Top of Study text

Heart attacks halved by polypill

August 24, 2019 09:11 pm | Updated 09:24 pm IST

Representational image.

Representational image.

A cheap, once-a-day pill combining aspirin with drugs that lower blood pressure and cholesterol cuts cardiovascular disease as a whole by a third, and heart attacks by more than half, researchers report in The Lancet .

In clinical trials, the polypill was especially effective among people with no history of cardiovascular disease, reducing the number of severe events by 40%. For those with a history of heart problems and strokes, the drug combo was only half as effective.

The polypill concept was first proposed more than 20 years ago as a simpler, cost-effective approach to treating cardiovascular disease. Currently, patients are typically prescribed one or more drugs to lower blood pressure along with a statin, which holds lipids such as fatty acids in check. Aspirin, an analgesic, has blood thinning properties.

“The more tablets people have to take, the less they comply in the long-term,” noted Kausik Ray, a professor in public health and Imperial College London not involved in the study.

About a third of patients stop taking their meds as early as 90 days after a heart attack, according to earlier research. But despite its obvious potential, the polypill had yet to be tested on a large number of people over a long period of time.

Scientists led by Reza Malekzadeh from the Tehran University of Medical Sciences recruited nearly 7,000 men and women, aged 50 to 75, living in rural Golestan, a province in Iran.

Bottom of Study text

Task goal →
Resume the polypill article after its last sentence, on the Golestan trial participants, and carry it on in the same news style.

Top of Data for review

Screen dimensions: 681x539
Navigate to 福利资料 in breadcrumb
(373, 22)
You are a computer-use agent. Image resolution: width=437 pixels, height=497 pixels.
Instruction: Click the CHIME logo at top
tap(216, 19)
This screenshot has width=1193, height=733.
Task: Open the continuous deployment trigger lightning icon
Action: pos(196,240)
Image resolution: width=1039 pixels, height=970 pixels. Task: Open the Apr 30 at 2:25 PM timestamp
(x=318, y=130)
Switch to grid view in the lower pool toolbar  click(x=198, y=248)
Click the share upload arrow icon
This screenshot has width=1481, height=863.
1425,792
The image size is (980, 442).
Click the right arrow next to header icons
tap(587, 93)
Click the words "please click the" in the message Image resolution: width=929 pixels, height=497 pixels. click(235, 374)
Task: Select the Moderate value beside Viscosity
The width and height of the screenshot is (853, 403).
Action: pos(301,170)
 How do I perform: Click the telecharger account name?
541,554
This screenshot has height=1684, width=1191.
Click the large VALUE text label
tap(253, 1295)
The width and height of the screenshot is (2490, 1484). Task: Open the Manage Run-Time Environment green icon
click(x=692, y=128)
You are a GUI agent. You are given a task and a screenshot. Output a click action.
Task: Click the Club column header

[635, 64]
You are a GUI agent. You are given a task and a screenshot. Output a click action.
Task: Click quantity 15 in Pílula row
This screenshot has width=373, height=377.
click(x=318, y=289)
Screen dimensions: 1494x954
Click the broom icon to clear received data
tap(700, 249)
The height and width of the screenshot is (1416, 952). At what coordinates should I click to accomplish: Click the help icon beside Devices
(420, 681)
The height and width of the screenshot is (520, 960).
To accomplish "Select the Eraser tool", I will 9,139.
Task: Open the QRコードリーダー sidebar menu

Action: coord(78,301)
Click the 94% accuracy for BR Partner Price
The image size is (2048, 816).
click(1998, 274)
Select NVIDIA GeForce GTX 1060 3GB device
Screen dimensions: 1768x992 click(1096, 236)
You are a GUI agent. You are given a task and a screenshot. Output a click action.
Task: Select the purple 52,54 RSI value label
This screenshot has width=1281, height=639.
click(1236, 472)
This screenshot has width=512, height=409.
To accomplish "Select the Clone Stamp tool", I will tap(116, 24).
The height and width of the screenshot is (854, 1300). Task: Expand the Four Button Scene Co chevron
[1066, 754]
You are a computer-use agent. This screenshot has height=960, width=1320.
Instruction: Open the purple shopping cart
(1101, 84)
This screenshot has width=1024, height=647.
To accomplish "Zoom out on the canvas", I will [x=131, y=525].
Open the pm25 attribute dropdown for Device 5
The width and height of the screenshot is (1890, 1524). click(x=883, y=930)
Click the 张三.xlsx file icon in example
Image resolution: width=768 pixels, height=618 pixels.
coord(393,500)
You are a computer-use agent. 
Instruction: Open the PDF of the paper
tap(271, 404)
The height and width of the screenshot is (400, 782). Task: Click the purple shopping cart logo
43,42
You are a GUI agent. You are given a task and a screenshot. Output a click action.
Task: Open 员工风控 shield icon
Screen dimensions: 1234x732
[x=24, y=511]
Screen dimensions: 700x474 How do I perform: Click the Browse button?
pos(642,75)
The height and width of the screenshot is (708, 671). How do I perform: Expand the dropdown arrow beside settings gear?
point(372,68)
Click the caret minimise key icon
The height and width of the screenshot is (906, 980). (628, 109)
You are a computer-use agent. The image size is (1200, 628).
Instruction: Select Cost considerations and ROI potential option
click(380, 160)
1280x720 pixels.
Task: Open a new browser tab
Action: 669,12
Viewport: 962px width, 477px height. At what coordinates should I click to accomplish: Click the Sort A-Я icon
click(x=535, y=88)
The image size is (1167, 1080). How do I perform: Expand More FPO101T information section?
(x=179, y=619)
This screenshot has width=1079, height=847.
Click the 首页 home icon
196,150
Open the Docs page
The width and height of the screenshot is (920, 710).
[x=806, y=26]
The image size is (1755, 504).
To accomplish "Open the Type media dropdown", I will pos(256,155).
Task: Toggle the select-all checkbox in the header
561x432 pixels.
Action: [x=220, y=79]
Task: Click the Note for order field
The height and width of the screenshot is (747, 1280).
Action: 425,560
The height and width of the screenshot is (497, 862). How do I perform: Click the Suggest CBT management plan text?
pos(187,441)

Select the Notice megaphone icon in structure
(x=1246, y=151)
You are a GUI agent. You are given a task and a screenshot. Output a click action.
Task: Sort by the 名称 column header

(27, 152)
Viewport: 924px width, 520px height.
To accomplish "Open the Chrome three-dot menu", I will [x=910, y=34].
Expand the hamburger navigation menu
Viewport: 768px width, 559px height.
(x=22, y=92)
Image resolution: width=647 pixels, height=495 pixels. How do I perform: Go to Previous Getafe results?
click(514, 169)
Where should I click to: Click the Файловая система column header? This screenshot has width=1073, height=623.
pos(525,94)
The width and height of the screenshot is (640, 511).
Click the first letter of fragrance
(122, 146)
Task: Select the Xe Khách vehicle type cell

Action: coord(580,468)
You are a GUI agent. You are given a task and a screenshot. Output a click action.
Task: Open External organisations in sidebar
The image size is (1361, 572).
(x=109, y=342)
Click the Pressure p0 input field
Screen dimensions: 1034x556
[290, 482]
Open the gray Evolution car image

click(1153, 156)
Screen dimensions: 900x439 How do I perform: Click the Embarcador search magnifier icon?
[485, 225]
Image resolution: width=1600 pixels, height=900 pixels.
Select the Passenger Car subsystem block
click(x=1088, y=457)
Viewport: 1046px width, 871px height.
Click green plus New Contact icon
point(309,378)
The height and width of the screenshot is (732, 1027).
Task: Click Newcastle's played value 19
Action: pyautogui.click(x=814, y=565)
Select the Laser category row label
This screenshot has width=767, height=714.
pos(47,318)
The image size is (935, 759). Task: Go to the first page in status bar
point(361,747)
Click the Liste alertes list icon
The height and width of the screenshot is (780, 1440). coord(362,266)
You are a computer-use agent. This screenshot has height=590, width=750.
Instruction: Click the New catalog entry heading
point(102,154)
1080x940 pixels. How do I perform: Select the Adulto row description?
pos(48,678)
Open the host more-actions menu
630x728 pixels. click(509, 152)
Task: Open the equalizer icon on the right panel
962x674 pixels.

Bottom of Data for review

Result of this task →
The participants were divided into two groups. While one was a control arm, the other also got a daily polypill from 2011 to 2013. Doctors monitored compliance with the drug regimen, and then tallied the number of strokes and heart attacks across each cohort over the next five years.

Crucially, adherence was significantly higher with the all-in-one pill. Compared with the lifestyle group, the polypill cohort had 34% fewer adverse events. Results were similar for men and women.

Blood pressure did not differ much, but “bad” (LDL) cholesterol levels were lower in the group taking medicines. “Now we know that a fixed-dose polypill can achieve clinical benefits in practice,” Malekzadeh said in a statement.

“But the polypill is not an alternative to a healthy lifestyle and should be combined with physical activity, a healthy diet, and smoking cessation.”

Other researchers not involved in the study said the findings could be a game changer, especially in developing nations.

“Given the polypill's affordability, there is considerable potential to improve cardiovascular health and to prevent the world's leading cause of death,” noted co-author Nizal Sarrafzadegan, a researcher at Isfahan University of Medical Sciences. “Over three-quarters of the people of the 18 million people who die from cardiovascular diseases each year live in low and middle-income countries.”

Some experts — including the authors themselves — said further trials were needed to see of the polypill would prove effective among other populations.